With the addition of adults, I thought it existed already called Governmentis Tetinitis.

Jack Daw
08-22-2009, 05:27 PM
We've had Nepenthes in one of our Tropical Gardens here, it ate 13 tropical birds that were supposed to revitalize garden (1500€). From then on, there's never been a Nepenthes in our tropical greenhouses. :D

LilRaverBoi
08-22-2009, 07:24 PM
Wow...crazy! What are Governmentis Tetinitis, Kim? I can't find any information on it.

Jack Daw
08-23-2009, 03:00 AM
Wow...crazy! What are Governmentis Tetinitis, Kim? I can't find any information on it.
US Government. :ha:

Bob
08-23-2009, 07:09 AM
From wikipedia:

The Madagascar tree
The earliest well known report of a man-eating tree originated as a hoax. In 1881 German explorer "Carl Liche" wrote an account in the South Australian Register of encountering a sacrifice performed by the "Mkodo" tribe of Madagascar:[3]

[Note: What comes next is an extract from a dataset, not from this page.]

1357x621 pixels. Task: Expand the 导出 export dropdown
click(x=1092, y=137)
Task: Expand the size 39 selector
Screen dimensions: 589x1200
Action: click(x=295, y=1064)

"The slender delicate palpi, with the fury of starved serpents, quivered a moment over her head, then as if instinct with demoniac intelligence fastened upon her in sudden coils round and round her neck and arms; then while her awful screams and yet more awful laughter rose wildly to be instantly strangled down again into a gurgling moan, the tendrils one after another, like great green serpents, with brutal energy and infernal rapidity, rose, retracted themselves, and wrapped her about in fold after fold, ever tightening with cruel swiftness and savage tenacity of anacondas fastening upon their prey."[4]

The tree was given further publicity by the 1924 book by former Governor of Michigan Chase Osborn, Madagascar, Land of the Man-eating Tree.[5] Osborn claimed that both the tribes and missionaries on Madagascar knew about the hideous tree, and also repeated the above Liche account.


Depiction of a native being consumed by a Ya-te-veo ("I see you") carnivorous tree of Central America, from Land and Sea by J.W. Buel, 1887.In his 1955 book, Salamanders and other Wonders,[6] science author Willy Ley determined that the Mkodo tribe, Carle Liche, and the Madagascar man-eating tree itself all appeared to be fabrications.


[edit] Ya-te-veo
The Ya-te-veo ("I see you") is a carnivorous plant said to grow in parts of Central and South America with cousins in Africa and on the shores of the Indian Ocean. There are many different descriptions of the plant, but most reports say it has a short, thick trunk and long tendrils of some sort which are used to catch prey. In J.W. Buel's Land and Sea (1887), the plant is said to catch and consume large insects, but also attempts to consume humans. As with most reports of man-eating trees, the Ya-te-veo is most likely an exaggerated story of an actual species of carnivorous plant, similar to those already known to science.


[edit] Duñak
The Duñak is a carnivorous tree described in tribal tales from the Philippines and other areas of South-East Asia.[citation needed] It is said to resemble a monsoonal tree with very thick foliage and dark bark, occasionally said to have a reddish hue. It does not appear abnormal until a large animal walks under its branches, at which point barbed vines extend down from the tree to wrap themselves around the animal. The animal is then lifted up into the foliage, crushed to death, and consumed. It is said to have occasionally taken humans, but mostly does not prey on anything larger than deer and other ungulates native to the region. Some cryptophytologists believe the Duñak to actually be one of the larger members of Drosera, although would most probably not take prey larger than frogs and small mammals. Others believe the fanciful tales merely describe the hunting habits of one of the species of python native to the area.

LilRaverBoi
08-23-2009, 12:55 PM
US Government. :ha:
LOL...I was afraid that was meant to be a joke that I was too dense to understand. Guess that was indeed the case!